### PROVIDED TEXT
*** Begin section ***
Racism as the Disease

by Sonya Bhatia

On June 3rd, 2020, the Cleveland City Council voted to declare racism a public health crisis. This requires that following CDC guidelines, they must eradicate health disparities that emerge from racism. These measures also acknowledge the racist history of the United States and that racism directly impacts health outcomes, particularly for Black populations. Steps include improving educational disparities, home environment and quality of life in addition to access to jobs, earning power, and health care. Other cities have followed suit, such as Somerville, Massachusetts. We must exert civic pressure and call on Georgia’s local and municipal governments, and public health departments to do the same– to draft policy and pass legislation for racism to be declared a public health crisis. Recent events have brought to light what has been there all along: racism is the disease that causes disease.

Health disparities between white and Black populations are quite evident. Adult obesity rates for African Americans are higher in nearly every state as compared to whites. African Americans experience higher occurrence and mortality rates for many cancers, particularly those that can be diagnosed and treated early. Hypertension is almost 50% more common among Black Americans than Whites. COVID-19 is no exception; as reported in late May, the death rate from this pandemic was 2.4 times greater for African Americans than white folks.
*** End section ***
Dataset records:
*** Begin section ***
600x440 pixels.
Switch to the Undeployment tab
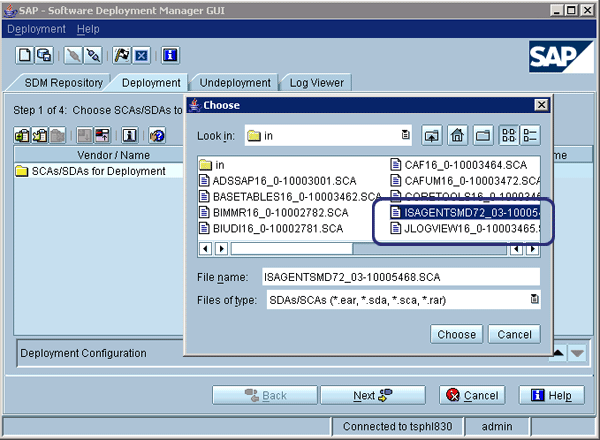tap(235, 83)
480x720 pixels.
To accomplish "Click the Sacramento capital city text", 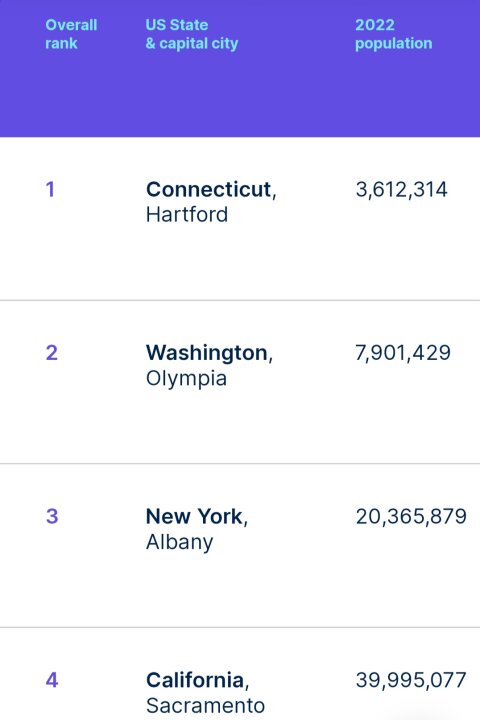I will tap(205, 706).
*** End section ***
Can you turn the paragraph in the racism text beginning "Health disparities between white and Black populations" into a short bulleted list that keeps its main facts?

- Health disparities between white and Black populations are quite evident.
- In nearly every state, adult obesity rates are higher for African Americans than for whites.
- African Americans have higher occurrence and mortality rates for many cancers, especially those that can be diagnosed and treated early.
- Hypertension is almost 50% more common among Black Americans than among whites.
- As reported in late May, the COVID-19 death rate was 2.4 times greater for African Americans than for white people.